Jejak Internasional dari Kamboja
Pengungkapan bermula dari laporan masyarakat tentang barang mencurigakan di belakang sebuah rumah. Pengembangan kasus mengarah pada lima saksi yang sedang diperiksa peran hukumnya. Kasus ini juga terkait dengan penangkapan tersangka inisial T oleh BNN Sumut sebelumnya.
Yang mengejutkan, penyelidikan sementara mengindikasikan bahan baku etomidate dikirim langsung dari Kamboja ke Medan.
“Kami masih mendalami jaringan pemasok dan jalur distribusi lintas negara ini. Siapa pengirim dan bagaimana mekanisme masuknya ke Indonesia menjadi fokus utama penyidikan,” tegas Andy.
Bahaya Kesehatan Mengintai
Polda Sumut mengingatkan bahaya serius penggunaan vape etomidate. Efek jangka pendek meliputi hilang kesadaran, tubuh bergetar, dan kondisi fly. Sementara penggunaan jangka panjang berpotensi menyebabkan ketergantungan parah, kerusakan fungsi otak, serta gangguan kesehatan mental.
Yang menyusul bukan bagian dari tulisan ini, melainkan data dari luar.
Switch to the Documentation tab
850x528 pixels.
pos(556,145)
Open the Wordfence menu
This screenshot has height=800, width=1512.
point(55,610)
Masyarakat, khususnya generasi muda, diimbau untuk waspada dan tidak terjebak menggunakan atau memperjualbelikan vape ilegal. Polda Sumut berkomitmen terus memberantas jaringan produksi dan distribusi narkoba melalui jalur udara, darat, maupun laut demi keamanan wilayah Sumatera Utara.